[[ INPUT RECORDS, beginning ]]
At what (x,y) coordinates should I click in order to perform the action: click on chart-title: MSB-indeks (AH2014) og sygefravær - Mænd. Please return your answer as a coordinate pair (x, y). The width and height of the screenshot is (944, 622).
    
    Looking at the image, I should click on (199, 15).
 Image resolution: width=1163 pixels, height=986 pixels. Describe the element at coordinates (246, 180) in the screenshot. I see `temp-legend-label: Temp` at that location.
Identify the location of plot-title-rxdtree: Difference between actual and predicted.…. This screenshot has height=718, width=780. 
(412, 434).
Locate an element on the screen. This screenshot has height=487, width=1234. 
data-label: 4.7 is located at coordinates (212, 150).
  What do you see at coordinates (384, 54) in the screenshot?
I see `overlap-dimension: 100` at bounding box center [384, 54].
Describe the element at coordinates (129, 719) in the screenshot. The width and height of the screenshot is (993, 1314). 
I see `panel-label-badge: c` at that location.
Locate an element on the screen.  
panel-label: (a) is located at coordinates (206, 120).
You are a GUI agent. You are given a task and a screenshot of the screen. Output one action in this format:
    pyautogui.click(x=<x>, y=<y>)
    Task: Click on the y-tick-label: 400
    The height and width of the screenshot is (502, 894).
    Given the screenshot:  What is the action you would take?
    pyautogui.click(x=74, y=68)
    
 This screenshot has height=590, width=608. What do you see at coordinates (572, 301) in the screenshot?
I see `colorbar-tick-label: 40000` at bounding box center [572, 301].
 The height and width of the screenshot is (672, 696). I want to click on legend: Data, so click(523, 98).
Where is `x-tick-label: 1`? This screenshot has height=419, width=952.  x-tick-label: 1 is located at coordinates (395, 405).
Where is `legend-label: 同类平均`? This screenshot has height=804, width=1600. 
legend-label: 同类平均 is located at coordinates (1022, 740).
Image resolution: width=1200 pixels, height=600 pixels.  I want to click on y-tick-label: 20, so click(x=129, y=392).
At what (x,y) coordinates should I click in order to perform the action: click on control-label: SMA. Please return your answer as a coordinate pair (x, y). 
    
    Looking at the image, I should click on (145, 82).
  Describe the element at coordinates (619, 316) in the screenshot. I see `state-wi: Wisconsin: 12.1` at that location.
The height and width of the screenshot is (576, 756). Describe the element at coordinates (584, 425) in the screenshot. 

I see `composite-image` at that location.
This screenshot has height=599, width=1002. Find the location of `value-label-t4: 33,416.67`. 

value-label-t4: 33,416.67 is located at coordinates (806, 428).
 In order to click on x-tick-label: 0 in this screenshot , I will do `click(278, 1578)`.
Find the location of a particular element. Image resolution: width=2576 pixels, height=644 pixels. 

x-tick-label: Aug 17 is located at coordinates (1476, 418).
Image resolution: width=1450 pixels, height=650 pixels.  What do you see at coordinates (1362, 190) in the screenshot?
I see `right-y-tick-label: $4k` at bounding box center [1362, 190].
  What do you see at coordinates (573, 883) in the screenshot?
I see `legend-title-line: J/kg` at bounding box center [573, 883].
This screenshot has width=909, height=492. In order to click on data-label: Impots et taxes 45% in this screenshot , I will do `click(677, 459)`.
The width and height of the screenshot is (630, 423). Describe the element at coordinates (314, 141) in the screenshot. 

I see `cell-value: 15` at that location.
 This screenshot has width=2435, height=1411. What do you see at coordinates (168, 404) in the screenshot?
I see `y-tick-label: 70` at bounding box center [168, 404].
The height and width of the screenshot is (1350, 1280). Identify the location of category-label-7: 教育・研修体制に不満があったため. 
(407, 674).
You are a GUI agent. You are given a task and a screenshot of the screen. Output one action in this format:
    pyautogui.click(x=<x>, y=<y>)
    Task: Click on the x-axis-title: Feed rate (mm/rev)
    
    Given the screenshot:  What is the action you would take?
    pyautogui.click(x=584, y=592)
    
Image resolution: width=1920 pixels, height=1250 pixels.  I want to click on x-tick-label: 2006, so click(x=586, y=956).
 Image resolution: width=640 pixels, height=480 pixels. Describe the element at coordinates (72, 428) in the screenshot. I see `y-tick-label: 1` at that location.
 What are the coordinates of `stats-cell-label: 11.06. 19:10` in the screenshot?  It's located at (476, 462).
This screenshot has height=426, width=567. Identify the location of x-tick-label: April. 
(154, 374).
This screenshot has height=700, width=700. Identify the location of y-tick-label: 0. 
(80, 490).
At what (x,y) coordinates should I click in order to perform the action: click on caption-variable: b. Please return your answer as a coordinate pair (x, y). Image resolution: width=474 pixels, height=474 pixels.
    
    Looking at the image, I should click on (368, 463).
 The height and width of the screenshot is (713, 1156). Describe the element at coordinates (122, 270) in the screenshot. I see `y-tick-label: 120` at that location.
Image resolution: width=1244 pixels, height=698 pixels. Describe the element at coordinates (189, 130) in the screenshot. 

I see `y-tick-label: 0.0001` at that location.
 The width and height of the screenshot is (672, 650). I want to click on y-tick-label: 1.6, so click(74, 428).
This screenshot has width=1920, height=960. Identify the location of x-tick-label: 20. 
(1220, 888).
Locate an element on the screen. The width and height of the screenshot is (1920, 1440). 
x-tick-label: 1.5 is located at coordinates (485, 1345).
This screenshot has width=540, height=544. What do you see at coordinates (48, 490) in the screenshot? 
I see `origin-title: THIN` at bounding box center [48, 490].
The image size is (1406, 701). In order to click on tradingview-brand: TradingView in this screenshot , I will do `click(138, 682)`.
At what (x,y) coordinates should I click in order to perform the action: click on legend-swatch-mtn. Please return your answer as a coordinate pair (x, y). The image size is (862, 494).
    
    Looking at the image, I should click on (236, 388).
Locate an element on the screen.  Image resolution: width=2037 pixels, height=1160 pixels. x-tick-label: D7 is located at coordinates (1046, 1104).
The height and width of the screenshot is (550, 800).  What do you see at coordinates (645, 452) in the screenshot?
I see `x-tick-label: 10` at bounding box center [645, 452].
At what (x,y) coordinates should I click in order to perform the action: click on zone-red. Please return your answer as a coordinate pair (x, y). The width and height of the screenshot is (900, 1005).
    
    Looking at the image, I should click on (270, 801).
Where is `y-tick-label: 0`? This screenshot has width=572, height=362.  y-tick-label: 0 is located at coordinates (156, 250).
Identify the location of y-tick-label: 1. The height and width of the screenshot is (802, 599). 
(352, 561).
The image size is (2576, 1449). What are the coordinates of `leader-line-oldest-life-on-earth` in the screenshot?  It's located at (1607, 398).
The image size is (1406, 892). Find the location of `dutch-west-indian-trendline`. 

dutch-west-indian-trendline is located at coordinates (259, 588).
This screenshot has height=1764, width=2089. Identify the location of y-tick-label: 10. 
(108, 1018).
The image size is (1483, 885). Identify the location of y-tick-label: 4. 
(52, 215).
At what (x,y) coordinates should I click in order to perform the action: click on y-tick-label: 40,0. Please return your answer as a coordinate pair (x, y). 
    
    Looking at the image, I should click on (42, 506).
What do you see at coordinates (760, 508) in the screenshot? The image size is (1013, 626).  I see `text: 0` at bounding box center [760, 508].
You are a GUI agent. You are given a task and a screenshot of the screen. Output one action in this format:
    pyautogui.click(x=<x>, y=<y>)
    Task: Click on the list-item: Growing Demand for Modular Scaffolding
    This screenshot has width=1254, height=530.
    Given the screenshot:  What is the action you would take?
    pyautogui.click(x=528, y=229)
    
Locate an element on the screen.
[[ INPUT RECORDS, end ]]
## PROBLEM
Present the lines of the listing from the one containing "Describe the element at coordinates (129, 719)" up to and including the one containing "panel-label: (a) is" as a Markdown table with the columns Row and Listing Line. Number each line and omit any blank lines.

## FINISHED EXERCISE
| Row | Listing Line |
|---|---|
| 1 | Describe the element at coordinates (129, 719) in the screenshot. The width and height of the screenshot is (993, 1314).  |
| 2 | I see `panel-label-badge: c` at that location. |
| 3 | Locate an element on the screen.   |
| 4 | panel-label: (a) is located at coordinates (206, 120). |